Set problem:
Copy the items from the start through the line that contains "pos(139,584)", changing "Team Folders" to "Shared Folders" and leaving everything else the same.

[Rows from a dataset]

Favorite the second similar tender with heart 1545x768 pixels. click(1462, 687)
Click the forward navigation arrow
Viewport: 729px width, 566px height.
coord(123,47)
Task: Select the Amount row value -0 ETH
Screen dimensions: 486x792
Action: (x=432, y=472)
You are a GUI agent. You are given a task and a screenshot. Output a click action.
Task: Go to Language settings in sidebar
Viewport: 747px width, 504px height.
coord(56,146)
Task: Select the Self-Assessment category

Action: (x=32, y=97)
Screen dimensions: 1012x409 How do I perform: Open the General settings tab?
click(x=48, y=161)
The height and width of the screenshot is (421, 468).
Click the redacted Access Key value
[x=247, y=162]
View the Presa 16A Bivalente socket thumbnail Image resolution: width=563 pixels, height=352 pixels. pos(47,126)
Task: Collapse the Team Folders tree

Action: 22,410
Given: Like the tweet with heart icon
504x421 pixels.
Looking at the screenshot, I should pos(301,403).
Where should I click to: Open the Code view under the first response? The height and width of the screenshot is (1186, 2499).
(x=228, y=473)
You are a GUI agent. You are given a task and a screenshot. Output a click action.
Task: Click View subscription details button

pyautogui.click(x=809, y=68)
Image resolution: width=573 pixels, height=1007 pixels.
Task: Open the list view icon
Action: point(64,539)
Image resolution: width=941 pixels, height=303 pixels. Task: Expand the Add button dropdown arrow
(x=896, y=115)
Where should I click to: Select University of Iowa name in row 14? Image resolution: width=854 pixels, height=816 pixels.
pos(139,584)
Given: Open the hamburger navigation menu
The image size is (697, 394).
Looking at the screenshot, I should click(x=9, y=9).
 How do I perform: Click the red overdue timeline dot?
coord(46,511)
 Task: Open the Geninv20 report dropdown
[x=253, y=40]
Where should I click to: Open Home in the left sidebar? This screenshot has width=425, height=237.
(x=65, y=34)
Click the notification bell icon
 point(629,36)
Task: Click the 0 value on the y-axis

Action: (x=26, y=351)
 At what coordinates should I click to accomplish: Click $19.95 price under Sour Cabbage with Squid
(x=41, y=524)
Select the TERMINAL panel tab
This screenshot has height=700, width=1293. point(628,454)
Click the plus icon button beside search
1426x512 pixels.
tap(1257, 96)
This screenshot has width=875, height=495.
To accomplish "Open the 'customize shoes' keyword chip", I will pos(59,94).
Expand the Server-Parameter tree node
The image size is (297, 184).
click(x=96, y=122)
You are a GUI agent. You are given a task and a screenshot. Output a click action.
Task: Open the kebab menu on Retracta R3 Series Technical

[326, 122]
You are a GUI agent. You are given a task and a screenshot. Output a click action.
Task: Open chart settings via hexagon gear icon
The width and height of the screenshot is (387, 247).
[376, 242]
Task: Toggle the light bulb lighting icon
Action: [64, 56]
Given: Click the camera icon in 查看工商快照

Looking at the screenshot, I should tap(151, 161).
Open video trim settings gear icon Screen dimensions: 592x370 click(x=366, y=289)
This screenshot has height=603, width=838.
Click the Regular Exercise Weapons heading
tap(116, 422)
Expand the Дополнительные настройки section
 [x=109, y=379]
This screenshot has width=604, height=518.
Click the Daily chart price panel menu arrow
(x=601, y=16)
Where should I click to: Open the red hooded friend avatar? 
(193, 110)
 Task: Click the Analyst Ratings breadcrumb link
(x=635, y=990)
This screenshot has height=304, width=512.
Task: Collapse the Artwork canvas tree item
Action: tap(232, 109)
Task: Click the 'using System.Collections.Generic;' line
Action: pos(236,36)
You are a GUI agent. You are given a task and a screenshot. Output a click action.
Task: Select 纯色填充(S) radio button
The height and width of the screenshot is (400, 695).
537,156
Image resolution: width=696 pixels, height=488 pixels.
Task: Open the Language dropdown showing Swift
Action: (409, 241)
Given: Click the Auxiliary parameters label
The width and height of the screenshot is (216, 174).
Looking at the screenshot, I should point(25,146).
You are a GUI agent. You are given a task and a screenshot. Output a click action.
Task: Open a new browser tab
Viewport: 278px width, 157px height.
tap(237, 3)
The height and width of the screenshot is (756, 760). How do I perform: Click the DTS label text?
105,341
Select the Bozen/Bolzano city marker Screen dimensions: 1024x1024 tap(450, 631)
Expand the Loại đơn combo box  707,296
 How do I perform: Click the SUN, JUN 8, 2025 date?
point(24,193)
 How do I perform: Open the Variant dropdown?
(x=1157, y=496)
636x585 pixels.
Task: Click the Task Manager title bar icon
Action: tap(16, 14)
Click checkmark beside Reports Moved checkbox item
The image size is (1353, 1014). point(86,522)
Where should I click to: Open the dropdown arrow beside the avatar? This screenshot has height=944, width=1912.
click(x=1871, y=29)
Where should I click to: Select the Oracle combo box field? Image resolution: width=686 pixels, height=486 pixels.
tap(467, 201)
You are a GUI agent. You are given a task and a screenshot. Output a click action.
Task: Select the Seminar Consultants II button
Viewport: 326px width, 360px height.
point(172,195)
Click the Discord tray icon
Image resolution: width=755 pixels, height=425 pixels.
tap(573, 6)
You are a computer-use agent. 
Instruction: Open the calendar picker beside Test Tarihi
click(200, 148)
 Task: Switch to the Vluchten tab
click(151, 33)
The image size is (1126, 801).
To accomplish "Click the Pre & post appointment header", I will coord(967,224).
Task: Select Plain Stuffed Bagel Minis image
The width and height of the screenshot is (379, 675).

Solution:
Favorite the second similar tender with heart 1545x768 pixels. click(1462, 687)
Click the forward navigation arrow
Viewport: 729px width, 566px height.
coord(123,47)
Task: Select the Amount row value -0 ETH
Screen dimensions: 486x792
Action: (x=432, y=472)
You are a GUI agent. You are given a task and a screenshot. Output a click action.
Task: Go to Language settings in sidebar
Viewport: 747px width, 504px height.
coord(56,146)
Task: Select the Self-Assessment category

Action: (x=32, y=97)
Screen dimensions: 1012x409 How do I perform: Open the General settings tab?
click(x=48, y=161)
The height and width of the screenshot is (421, 468).
Click the redacted Access Key value
[x=247, y=162]
View the Presa 16A Bivalente socket thumbnail Image resolution: width=563 pixels, height=352 pixels. pos(47,126)
Task: Collapse the Shared Folders tree

Action: 22,410
Given: Like the tweet with heart icon
504x421 pixels.
Looking at the screenshot, I should pos(301,403).
Where should I click to: Open the Code view under the first response? The height and width of the screenshot is (1186, 2499).
(x=228, y=473)
You are a GUI agent. You are given a task and a screenshot. Output a click action.
Task: Click View subscription details button

pyautogui.click(x=809, y=68)
Image resolution: width=573 pixels, height=1007 pixels.
Task: Open the list view icon
Action: point(64,539)
Image resolution: width=941 pixels, height=303 pixels. Task: Expand the Add button dropdown arrow
(x=896, y=115)
Where should I click to: Select University of Iowa name in row 14? Image resolution: width=854 pixels, height=816 pixels.
pos(139,584)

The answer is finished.